By Jim Bullock
Debate over the rule issued in June by the Office of the Comptroller of the Currency—that the valid interest rate on a national bank loan remains permissible after being sold to a state or local entity notwithstanding state usury law—has moved to the courtroom. Attorneys General for California, Illinois and New York filed suit against OCC in the Northern District of California to nullify the “valid when made” rule.

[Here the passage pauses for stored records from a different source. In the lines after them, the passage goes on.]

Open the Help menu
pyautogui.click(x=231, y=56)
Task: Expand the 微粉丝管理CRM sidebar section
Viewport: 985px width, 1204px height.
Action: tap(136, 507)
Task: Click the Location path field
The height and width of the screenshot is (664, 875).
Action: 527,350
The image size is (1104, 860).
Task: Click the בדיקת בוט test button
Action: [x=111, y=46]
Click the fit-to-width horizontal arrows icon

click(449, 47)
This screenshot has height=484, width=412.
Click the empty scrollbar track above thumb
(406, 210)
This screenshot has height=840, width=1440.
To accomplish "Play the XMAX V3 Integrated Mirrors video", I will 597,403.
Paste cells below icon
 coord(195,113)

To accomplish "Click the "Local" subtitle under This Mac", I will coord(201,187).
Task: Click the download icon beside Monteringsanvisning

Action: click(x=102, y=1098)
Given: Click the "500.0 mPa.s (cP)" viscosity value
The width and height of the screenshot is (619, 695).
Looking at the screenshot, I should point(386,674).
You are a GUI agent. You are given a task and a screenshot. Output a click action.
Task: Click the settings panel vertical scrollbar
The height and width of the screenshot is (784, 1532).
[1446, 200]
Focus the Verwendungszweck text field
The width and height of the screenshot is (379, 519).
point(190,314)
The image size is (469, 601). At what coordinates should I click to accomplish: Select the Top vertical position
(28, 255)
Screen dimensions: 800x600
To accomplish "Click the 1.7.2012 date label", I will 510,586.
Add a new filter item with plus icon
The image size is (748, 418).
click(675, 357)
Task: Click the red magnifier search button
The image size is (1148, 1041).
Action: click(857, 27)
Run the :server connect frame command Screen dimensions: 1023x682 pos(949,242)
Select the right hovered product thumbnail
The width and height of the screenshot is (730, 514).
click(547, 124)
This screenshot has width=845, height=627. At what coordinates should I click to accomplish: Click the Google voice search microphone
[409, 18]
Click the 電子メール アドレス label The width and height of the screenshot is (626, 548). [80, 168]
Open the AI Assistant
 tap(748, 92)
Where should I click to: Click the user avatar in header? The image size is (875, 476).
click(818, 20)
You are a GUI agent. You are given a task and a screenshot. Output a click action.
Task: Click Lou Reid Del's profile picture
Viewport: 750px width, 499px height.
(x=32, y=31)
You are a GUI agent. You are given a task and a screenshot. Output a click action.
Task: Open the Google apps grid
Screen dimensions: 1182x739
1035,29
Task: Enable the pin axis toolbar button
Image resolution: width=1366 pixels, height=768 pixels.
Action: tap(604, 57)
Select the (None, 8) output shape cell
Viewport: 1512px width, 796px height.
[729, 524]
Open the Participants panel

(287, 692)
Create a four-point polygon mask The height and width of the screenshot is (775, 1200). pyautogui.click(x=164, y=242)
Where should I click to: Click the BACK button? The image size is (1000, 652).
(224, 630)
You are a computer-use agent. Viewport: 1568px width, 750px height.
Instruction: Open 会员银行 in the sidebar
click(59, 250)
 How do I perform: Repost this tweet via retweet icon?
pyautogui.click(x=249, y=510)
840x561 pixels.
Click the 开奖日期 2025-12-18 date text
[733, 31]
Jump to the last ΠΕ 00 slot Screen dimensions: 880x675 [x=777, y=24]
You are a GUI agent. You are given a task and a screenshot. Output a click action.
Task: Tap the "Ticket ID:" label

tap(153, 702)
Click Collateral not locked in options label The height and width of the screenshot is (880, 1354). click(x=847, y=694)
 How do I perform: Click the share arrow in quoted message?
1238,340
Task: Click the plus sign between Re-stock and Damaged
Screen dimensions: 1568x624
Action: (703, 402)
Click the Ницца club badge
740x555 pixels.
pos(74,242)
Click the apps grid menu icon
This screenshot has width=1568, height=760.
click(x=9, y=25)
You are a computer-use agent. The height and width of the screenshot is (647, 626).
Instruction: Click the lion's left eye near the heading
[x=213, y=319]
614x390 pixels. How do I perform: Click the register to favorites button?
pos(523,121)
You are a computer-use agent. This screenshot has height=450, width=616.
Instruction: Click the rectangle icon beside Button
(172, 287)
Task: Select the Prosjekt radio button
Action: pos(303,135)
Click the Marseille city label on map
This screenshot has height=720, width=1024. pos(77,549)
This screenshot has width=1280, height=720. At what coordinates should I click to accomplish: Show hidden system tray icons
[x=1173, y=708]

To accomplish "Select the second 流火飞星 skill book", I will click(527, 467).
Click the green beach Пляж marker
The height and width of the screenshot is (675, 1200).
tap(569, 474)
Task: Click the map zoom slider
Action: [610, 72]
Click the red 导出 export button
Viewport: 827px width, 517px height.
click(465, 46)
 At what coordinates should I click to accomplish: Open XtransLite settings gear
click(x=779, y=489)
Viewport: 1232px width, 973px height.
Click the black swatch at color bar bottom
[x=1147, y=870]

Under the National Bank Act and the Federal Reserve Act, national banks may charge the highest interest rates allowed in their home states even when making loans in other states. Thus, they are exempt from state and local usury laws that apply lower permissible rates. Conflicts arise when national banks sell the loans to third parties like debt collectors. That was the issue in Madden v. Midland Funding, LLC, 786 F.3d 246 (2nd Cir. 2015), where Bank of America—a national bank headquartered in Delaware—issued a credit card account with a 27% interest rate to a New York resident. Delaware had a 27% usury cap—two points higher than New York’s cap. After the borrower defaulted, a debt collector (not a national bank) bought the debt and tried to collect the unpaid balance plus 27% interest. The borrower sued, arguing that the lower New York cap applied. Reasoning that application of state usury law would not significantly interfere with a national bank’s ability to exercise its powers under the NBA, the federal Second Circuit Court of Appeals agreed—casting doubt on whether the loan, in the form of a credit card, was truly valid when made.
OCC’s “valid when made” rule, sometimes called the “Madden Fix,” is one prong of the Treasury Department’s two-pronged approach to resolve this doubt. The rule clarifies that loans issued by national banks remain exempt from the usury laws of states even after being transferred. (The other prong is OCC’s new “true lender” rule which was recently finalized—see our discussion here—which provides that the “true lender” on a loan is either the lender executing the loan documents or the institution funding the loan.)
OCC says that the objective of the new rule is to protect the sanctity of contracts, support the orderly function of markets and availability of credit, and discourage litigation against financial institutions over usury issues. According to OCC, the rule simply reaffirms the “longstanding understanding” that a national bank may assign a loan without impacting its interest term—that doing so is national bank’s “essential right” under the NBA which banks use to replenish liquidity. Hence, the rule seeks to encourage the trend of partnerships between national banks and state or local non-bank entities.
The lawsuit filed by California, Illinois, and New York AGs reasserts consumer advocates’ and some state financial regulators’ arguments that, when a loan is transferred to a non-bank third party, that third party becomes bound by the laws, including usury laws, of its home staate. The lawsuit’s legal claims largely focus on (i) OCC’s authority under the NBA (arguing that the new rule exceeds OCC’s authority under the statute) and (ii) OCC’s compliance with the Administrative Procedures Act in issuing the rule (asserting that OCC did not follow proper procedures under the APA but rather acted arbitrarily and capriciously in issuing the rule).
Both the “valid when made” rule and the “true lender” rule provided much needed certainty for the banking industry which is good for the credit markets and, in turn, good for all consumers. But while this new lawsuit winds its way through the federal court system, the uncertainty created by Madden remains. Check back for updates as this case moves forward.